## TUJUAN LATIHAN
Sunting bagian berita tentang Pemilu 2019 di antara "Ia memprediksi, jika" dan "Prabowo-Sandiaga memberi dukungan.", termasuk kedua ujungnya, lalu tuliskan kembali dengan "golput" diganti menjadi "abstain".

## KUTIPAN TEKS
════════
JAKARTA, KOMPAS – Potensi menurunnya tingkat partisipasi pemilih di Pemilihan Umum 2019 menjadi perhatian kedua pasangan calon presiden dan wakil presiden. Untuk mengamankan capaian suara, di sisa 10 hari masa kampanye, Joko Widodo-Ma’ruf Amin dan Prabowo Subianto-Sandiaga Uno mengajak pendukungnya untuk menggunakan hak pilih saat hari pencoblosan.
Berdasarkan hasil survei Indobarometer yang dirilis di Jakarta, Selasa (2/4/2019) lalu, elektabilitas Jokowi-Amin unggul 17,8 persen dari Prabowo-Sandiaga. Jokowi-Amin tercatat unggul dengan angka 50,8 persen, sementara Prabowo-Sandiaga 32 persen. Responden yang belum memilih atau tidak menandai kertas simulasi 17,2 persen.
Survei itu dilaksanakan pada 15-21 Maret 2019 terhadap 1.200 responden, dengan tingkat margin of error +/- 2,83 persen. Meski elektabilitas Jokowi unggul dibanding Prabowo, jika disandingkan dengan survei Indobarometer sebelumnya pada Februari 2019, elektabilitas Jokowi-Amin hanya naik 0,6 persen, sementara Prabowo-Sandiaga naik 3,1 persen.
Peneliti Indo Barometer, Hadi Suprapto, di Jakarta, mengatakan, Jokowi-Amin relatif terus unggul di atas Prabowo-Sandiaga karena sejumlah faktor. Beberapa di antaranya, tingkat kepuasan kinerja Jokowi sebagai petahana yang masih cukup tinggi di angka 63,2 persen, penilaian publik terhadap aspek personal Jokowi yang lebih baik daripada Prabowo, serta meratanya keunggulan Jokowi di berbagai segmen pemilih dan wilayah.
Ia memprediksi, jika tidak ada perubahan mendasar, Jokowi-Amin akan unggul di Pilpres 2019. Namun, capaian elektabilitas saat ini belum bisa disebut aman. Kemenangan itu terancam apabila setidaknya 40 persen dari basis pendukung Jokowi-Amin memilih untuk tidak datang ke tempat pemungutan suara (TPS) atau golput pada hari pencoblosan, sementara pendukung Prabowo-Sandiaga memberi dukungan.
════════
## DATA
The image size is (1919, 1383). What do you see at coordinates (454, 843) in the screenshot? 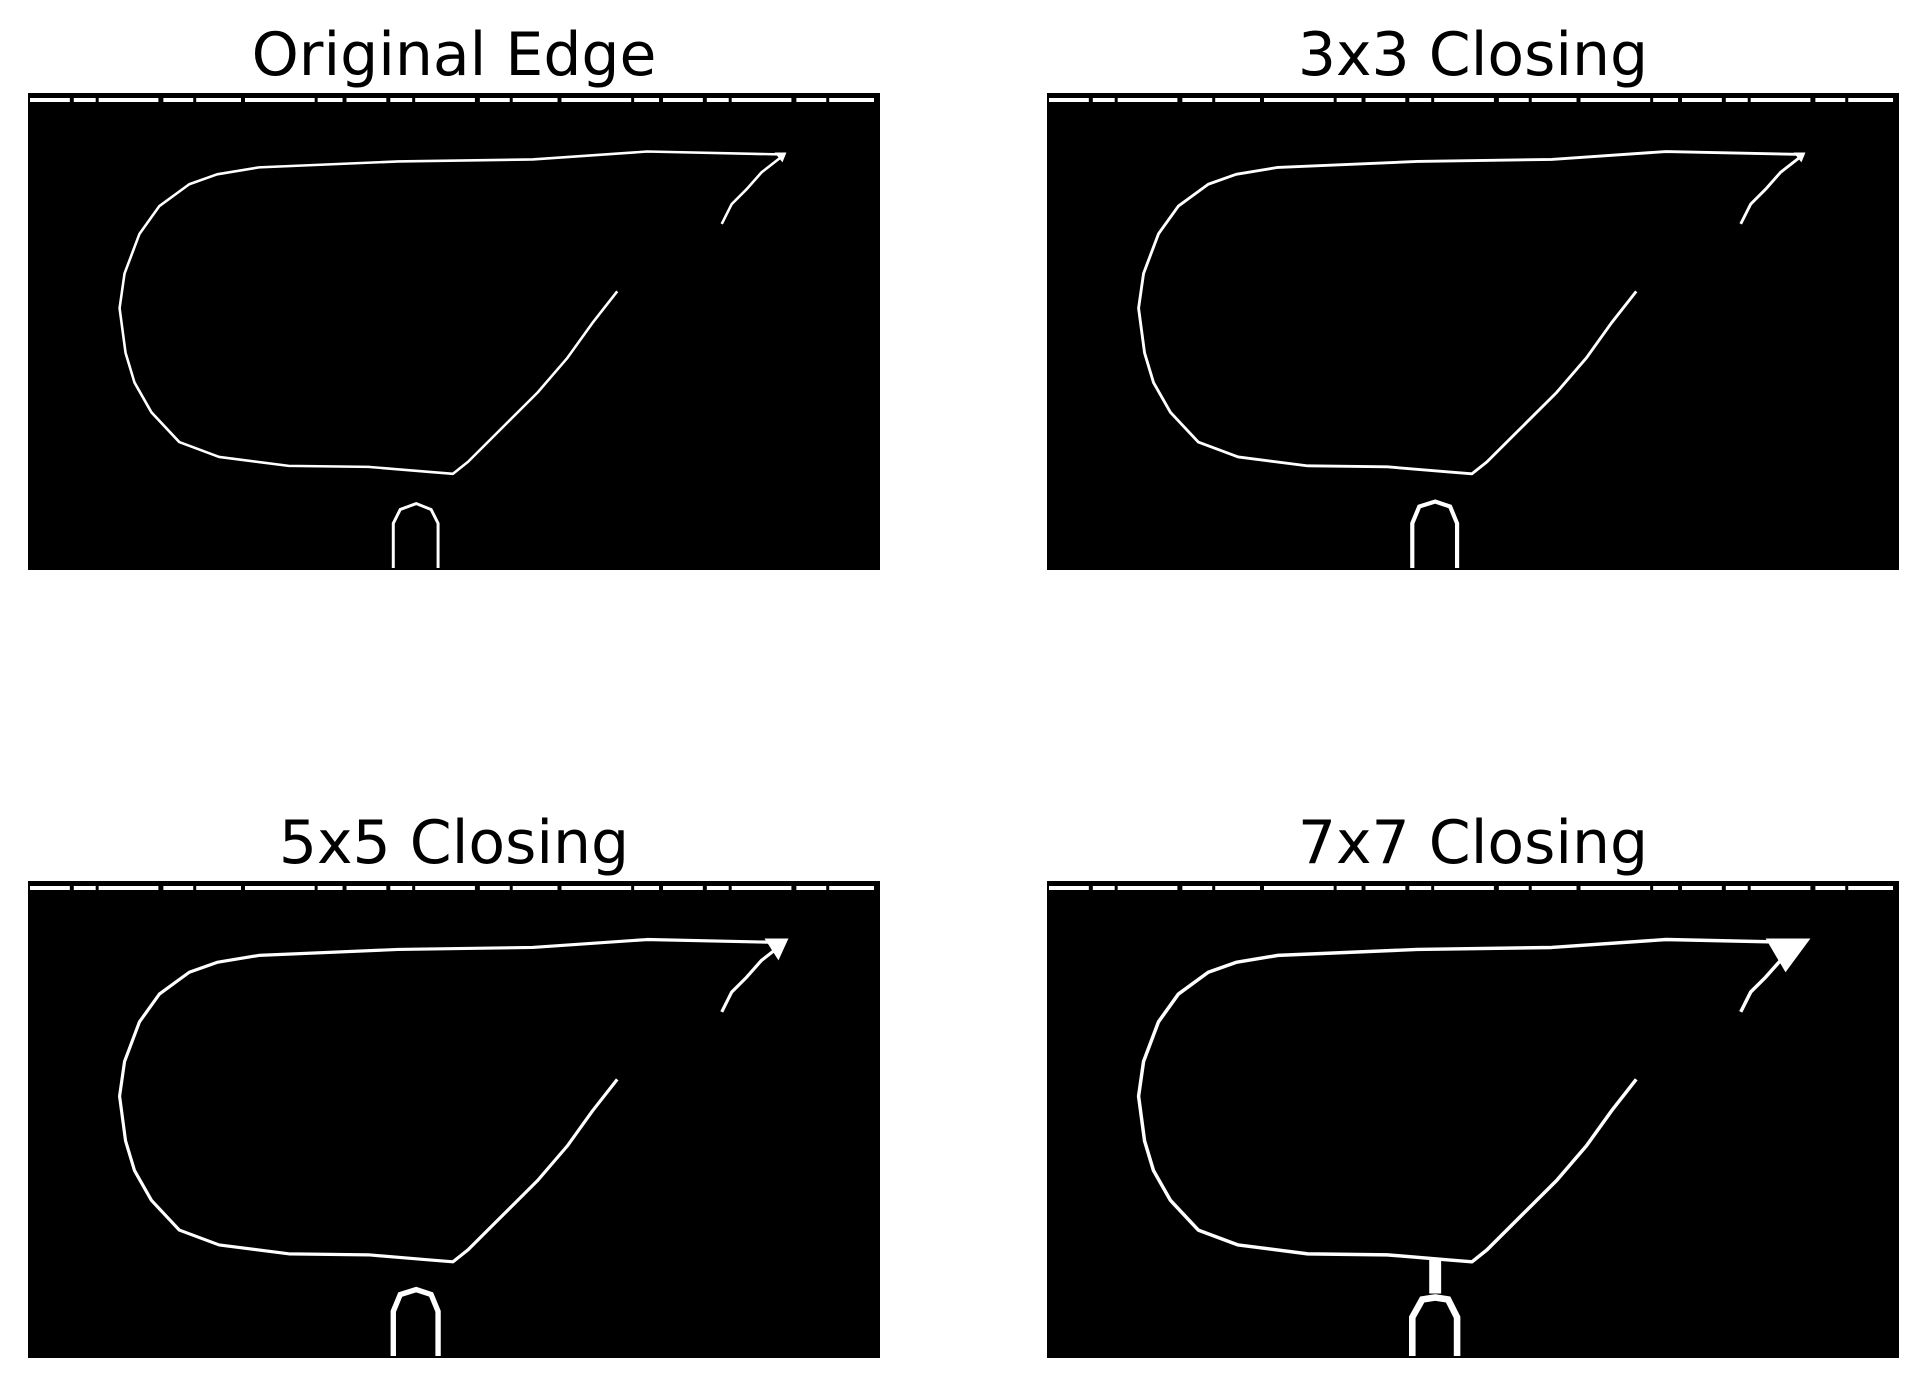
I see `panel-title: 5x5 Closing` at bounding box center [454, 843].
════════
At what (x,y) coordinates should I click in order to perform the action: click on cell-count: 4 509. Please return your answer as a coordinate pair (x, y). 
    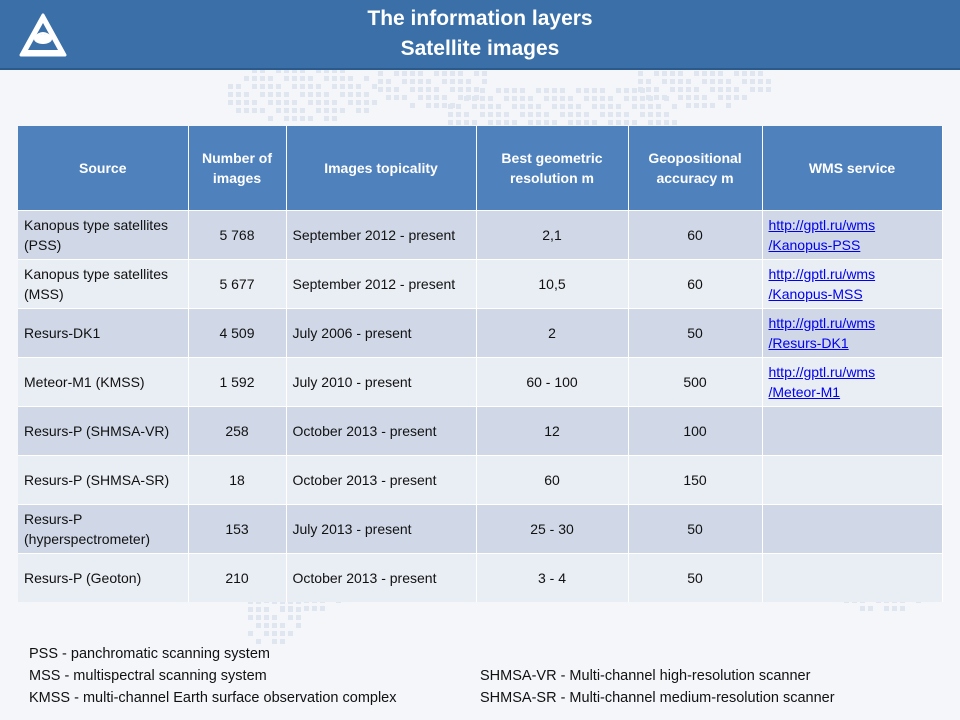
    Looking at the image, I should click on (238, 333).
════════
## JAWABAN YANG DIHARAPKAN
Ia memprediksi, jika tidak ada perubahan mendasar, Jokowi-Amin akan unggul di Pilpres 2019. Namun, capaian elektabilitas saat ini belum bisa disebut aman. Kemenangan itu terancam apabila setidaknya 40 persen dari basis pendukung Jokowi-Amin memilih untuk tidak datang ke tempat pemungutan suara (TPS) atau abstain pada hari pencoblosan, sementara pendukung Prabowo-Sandiaga memberi dukungan.